I was told my role was at “risk of redundancy”. I knew what was coming. As I left the office, I felt like I wanted to cry – not because I was sad but because I was relieved. I hated that job and I was relieved that I could leave the toxic environment and do what I wanted. I said to myself: It’s done now, I’m finally leaving. The question was, where did I want to go?

I decided to go freelance, which has opened so many doors for me. It’s been nine months since my redundancy and I couldn’t be happier with my decision. It gave me the push I needed, helped me face my insecurities and build my confidence again.

It’s been the highlight of my career and pushed me in the right direction. I’m certainly still stressed and anxious but at least it’s by my own rules.

Emma, 27

The news that redundancies were coming wasn’t a shock – in the two years that I’d been in that job we’d been through three ‘restructures’ as a team.

One person from my team was going to be made redundant, and I decided to put my name forward for voluntary redundancy as I felt stuck in the role. It was a decision I did not take lightly, but when I got confirmation via a Zoom call that my request to be made redundant had been accepted I felt very mixed emotions. I was relieved in one sense, but scared because now it was real. There was no going back and frankly I had no idea what was coming next. I also felt guilty because I knew my colleagues had no idea and were adamant about fighting this. And of course, I was a little bit upset – there was a part of me wanting them to say “no you’re too valuable to lose”.

I remember apologising a lot to the colleagues I was close to, and spending some nights crying but then others celebrating. It was really dependant on the day. After my last day I went away for a weekend to just rest and recuperate.

I found out in September and fought to work my notice period essentially giving myself four extra weeks. That way, I knew I’d get a salary for October, my redundancy package (which was the equivalent of one month’s salary) in November, and I was due to have some money coming back into my account following a failed trip earlier that year due to COVID-19 in December. So financially I knew I was covered for three months and could refocus on what it was I wanted to do next.

It’s just over three years now since I was made redundant, but it’s the best decision I could have made. Since then I’ve had the opportunity to work freelance for companies I had only dreamed of (still more on the bucket list though) and progressed in my career a lot quicker than I had ever imagined.

◆ WORK TO COMPLETE ◆
A: In the personal accounts of redundancy, what was the redundancy package equivalent to?
B: Write the next part of the personal accounts of redundancy, picking up after their final sentence.

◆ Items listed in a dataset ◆
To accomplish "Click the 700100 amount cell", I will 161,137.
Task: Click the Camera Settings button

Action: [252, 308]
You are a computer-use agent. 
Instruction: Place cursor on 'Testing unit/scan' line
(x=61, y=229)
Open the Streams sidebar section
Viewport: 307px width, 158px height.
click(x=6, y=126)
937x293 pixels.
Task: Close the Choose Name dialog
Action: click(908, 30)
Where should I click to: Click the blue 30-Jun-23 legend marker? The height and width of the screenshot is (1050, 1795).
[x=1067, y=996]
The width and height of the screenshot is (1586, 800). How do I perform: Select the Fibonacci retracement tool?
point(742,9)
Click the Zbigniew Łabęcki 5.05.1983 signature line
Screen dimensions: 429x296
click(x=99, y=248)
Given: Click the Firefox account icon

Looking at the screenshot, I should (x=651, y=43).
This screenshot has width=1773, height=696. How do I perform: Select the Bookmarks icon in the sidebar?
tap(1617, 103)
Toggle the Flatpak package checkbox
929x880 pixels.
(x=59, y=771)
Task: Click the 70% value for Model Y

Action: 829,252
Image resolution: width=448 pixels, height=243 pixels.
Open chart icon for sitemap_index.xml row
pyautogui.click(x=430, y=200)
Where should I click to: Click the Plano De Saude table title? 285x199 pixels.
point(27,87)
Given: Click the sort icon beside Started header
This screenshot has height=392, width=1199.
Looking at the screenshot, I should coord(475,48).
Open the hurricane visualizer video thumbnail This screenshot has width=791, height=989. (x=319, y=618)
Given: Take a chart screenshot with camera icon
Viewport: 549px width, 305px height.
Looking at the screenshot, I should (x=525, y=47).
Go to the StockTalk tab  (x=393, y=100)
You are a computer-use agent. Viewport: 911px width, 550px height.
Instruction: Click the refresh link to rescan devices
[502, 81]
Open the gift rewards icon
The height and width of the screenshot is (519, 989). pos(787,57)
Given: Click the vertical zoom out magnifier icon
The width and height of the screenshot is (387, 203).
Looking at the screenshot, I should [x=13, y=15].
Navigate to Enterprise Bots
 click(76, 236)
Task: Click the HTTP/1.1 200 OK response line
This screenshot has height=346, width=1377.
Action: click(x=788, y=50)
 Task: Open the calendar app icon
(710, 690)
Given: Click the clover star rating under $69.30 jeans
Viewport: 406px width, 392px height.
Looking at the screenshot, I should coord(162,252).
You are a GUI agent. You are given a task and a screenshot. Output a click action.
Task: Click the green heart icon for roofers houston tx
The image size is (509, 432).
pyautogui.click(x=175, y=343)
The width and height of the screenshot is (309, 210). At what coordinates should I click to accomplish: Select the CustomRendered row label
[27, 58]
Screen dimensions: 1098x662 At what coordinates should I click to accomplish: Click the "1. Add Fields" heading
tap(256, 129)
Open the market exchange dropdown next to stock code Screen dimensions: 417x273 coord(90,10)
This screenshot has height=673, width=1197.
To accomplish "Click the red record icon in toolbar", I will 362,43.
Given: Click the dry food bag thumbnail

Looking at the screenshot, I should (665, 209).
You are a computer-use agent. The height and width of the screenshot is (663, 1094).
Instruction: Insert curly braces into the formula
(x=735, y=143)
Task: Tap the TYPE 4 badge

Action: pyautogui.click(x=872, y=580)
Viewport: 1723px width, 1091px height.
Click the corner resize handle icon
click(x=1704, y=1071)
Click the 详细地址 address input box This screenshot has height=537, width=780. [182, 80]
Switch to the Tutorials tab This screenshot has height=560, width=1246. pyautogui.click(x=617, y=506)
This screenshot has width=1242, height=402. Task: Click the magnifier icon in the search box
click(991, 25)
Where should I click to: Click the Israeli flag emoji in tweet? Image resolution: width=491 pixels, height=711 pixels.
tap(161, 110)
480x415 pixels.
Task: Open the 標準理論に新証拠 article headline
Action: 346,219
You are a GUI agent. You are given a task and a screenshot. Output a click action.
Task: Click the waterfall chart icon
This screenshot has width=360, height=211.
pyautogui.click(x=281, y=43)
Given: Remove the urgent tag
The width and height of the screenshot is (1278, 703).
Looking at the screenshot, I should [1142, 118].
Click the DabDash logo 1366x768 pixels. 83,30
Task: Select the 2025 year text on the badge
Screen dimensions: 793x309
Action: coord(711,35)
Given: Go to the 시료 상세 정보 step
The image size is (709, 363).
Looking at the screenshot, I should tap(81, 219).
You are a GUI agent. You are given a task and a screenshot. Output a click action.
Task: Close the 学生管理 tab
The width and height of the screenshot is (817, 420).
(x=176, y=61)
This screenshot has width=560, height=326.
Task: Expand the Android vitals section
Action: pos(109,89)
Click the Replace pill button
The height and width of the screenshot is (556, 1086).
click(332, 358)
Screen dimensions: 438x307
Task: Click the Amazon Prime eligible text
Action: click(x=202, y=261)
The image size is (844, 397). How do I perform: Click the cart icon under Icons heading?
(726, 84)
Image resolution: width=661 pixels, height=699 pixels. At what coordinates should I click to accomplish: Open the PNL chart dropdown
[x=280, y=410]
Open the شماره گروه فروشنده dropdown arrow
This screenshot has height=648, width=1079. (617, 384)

◆ ANSWERS GIVEN ◆
A: One month's salary.

B:
Marty, 29

I was made redundant while I worked as a manager at a PR agency. At the time of redundancy, I had been there for a year and a half. It was very sudden and the reason we were given (as there was a few of us) was “due to shifting some things around” – so not really a reason.

To be honest, I was unhappy in the job and had one foot out the door already. I cried immediately after it happened and about thirty seconds later, I realised it was probably for the best because I loved the people I worked with and would’ve stayed just for them, and not because I liked the job. At the point of redundancy, I had just been offered another role, but wasn’t 100% sure about leaving so it gave me the push I needed. I would’ve probably still been there if not for it.

Kate, 29

I’d only just joined a travel communications company when COVID-19 hit and travel was obviously one of the industry’s worst effected.

Nine months into the role, I was made redundant. My main concern was my London flat share rent, as I had very little savings to tide me over. Also, as I’d been at the company for less than two years I didn’t get any redundancy pay.

Everything felt a bit scary at that time but I kept the mentality that so many people were going through far worse, plus I had a strong network of friends and family for that emotional support. I was able to apply for universal credit to help with my rent and bills whilst looking for more work. Being in a tricky situation added some fire in my belly so I started emailing companies offering my freelance services. This involved a lot of working for nothing at the beginning, but this all helped to grow the business I have today, KF Comms. You reap what you sow!